Comment: Investment interrupted?

Channels: SAA/ALM, Risk, Governance, Regulation

The UK high Court has ruled largely in favour of policyholders in the test-case on pandemic-related business interruption (BI), which could have enormous ramifications for insurers' chief investment officers (CIOs).

The ruling was never going to impact the general accounts of UK non-life insurers directly, but indirectly it could put CIOs' plans on ice!

European re/insurers by and large expected pandemic claims paid or reserved for in H1 2020 would see off most of COVID-19's underwriting costs, but that was commonly without accounting for all possible BI claims. The ruling against insurers and the likely appeals process will inject more uncertainty into how much BI insurers should be keeping in cash.

For other COVID-related claims, insurers hoped for the best, but many reasoned it was still better to sit on cash in Q1 than run out of it as pandemic claims mounted. CEOs likely instructed CIOs to follow that maxim.
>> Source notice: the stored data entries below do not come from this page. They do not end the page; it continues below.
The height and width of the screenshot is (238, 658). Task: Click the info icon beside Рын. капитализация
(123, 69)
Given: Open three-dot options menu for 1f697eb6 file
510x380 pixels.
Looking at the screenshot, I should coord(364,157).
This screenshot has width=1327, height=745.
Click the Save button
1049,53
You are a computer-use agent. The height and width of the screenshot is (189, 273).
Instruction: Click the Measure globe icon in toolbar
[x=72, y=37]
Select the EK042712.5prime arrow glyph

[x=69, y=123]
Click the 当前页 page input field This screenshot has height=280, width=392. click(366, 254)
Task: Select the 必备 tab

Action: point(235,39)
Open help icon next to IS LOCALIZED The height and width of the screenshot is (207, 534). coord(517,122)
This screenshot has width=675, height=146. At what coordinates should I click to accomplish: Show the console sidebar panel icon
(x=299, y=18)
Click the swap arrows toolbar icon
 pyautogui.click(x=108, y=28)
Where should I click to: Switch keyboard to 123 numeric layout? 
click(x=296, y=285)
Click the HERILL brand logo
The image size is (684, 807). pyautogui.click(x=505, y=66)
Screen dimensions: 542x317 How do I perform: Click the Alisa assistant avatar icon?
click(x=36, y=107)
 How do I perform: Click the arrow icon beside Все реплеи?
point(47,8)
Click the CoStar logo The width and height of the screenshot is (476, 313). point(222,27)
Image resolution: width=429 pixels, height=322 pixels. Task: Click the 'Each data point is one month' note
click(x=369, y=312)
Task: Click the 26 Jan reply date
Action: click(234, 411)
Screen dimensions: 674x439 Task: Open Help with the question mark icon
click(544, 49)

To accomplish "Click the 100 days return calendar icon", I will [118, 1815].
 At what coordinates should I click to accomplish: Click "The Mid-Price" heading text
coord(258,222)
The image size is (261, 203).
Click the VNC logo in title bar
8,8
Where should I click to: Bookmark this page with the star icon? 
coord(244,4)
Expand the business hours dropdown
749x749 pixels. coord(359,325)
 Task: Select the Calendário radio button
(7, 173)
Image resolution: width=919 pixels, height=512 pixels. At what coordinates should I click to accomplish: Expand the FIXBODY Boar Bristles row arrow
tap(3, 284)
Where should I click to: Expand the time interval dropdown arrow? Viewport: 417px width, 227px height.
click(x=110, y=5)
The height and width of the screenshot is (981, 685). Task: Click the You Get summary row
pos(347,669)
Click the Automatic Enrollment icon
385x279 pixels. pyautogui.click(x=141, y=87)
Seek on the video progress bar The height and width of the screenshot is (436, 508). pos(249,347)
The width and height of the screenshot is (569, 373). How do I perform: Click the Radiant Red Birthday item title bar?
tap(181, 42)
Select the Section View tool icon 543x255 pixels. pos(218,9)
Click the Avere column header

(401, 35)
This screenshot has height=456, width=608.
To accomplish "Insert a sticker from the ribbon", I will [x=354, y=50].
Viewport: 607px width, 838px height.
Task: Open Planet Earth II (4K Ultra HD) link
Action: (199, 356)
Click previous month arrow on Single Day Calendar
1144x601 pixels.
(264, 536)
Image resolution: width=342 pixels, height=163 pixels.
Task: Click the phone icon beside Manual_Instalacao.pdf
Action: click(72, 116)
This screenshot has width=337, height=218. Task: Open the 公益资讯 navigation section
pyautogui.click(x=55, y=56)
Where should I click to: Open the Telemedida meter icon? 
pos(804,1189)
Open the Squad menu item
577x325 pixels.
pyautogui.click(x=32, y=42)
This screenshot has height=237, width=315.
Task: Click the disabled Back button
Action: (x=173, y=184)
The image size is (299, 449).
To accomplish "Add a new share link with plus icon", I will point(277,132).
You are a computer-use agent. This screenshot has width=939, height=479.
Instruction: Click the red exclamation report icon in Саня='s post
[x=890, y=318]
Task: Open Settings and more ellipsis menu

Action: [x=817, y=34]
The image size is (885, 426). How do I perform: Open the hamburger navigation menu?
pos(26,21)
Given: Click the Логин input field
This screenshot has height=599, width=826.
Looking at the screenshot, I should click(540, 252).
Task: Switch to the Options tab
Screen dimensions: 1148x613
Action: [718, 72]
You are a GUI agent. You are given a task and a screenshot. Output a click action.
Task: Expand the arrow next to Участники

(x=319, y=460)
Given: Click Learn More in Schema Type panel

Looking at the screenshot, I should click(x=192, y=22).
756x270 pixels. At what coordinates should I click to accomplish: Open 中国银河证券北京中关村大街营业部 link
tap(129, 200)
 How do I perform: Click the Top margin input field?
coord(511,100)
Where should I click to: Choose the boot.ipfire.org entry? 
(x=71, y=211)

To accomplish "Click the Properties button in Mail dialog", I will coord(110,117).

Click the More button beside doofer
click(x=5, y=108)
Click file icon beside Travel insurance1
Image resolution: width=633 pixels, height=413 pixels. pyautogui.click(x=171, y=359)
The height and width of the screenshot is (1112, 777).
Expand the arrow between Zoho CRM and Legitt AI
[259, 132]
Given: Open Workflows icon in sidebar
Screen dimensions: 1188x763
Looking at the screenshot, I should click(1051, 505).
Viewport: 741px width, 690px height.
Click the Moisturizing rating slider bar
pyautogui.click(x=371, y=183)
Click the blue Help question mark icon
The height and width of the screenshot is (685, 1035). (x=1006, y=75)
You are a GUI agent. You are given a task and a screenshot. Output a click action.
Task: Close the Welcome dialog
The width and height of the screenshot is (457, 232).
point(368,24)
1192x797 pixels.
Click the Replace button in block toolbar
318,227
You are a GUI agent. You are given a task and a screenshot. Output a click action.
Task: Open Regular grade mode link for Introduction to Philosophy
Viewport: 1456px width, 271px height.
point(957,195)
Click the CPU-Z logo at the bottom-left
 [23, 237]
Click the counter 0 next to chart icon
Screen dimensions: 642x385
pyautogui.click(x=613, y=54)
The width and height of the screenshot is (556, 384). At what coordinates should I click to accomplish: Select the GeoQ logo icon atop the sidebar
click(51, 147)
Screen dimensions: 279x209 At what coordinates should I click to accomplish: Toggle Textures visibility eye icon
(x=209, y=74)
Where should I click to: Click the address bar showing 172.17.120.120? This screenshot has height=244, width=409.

That caused palpable hesitancy at Q1 results to dive into less liquid asset classes, regardless of the pick-up in yield available in pockets of the market. What if more insured events got cancelled? More trade contracts soured? More mortgage borrowers or renters went delinquent? The threat of valid BI claims throws yet more uncertainty in front of non-life insurers – in what was already a year of uncertainty sans pareil.

The FCA has called the judgement "a significant step in resolving the uncertainty being faced by [370,000] policyholders", though it added the test case "was not intended to encompass all possible disputes, but to resolve some key contractual uncertainties and 'causation' issues to provide clarity for policyholders and insurers".

Insurers will appeal, dragging out the uncertainty a little while longer, and the FCA acknowledges each policy of the eight defendant insurers still needs consideration against the court's 150-page detailed judgment, to discover what it means for that policy.

That will likely put some investment plans on ice, especially into illiquids for which some UK non-life firms are gaining a taste.

In truth, though, the sector is an increasingly sophisticated investor. Research by Insurance Risk Data last year - being repeated this year - uncovered 75 non-life and composite insurers, apart from Lloyd's syndicates, that picked specialist managers to find them returns. That trend will continue.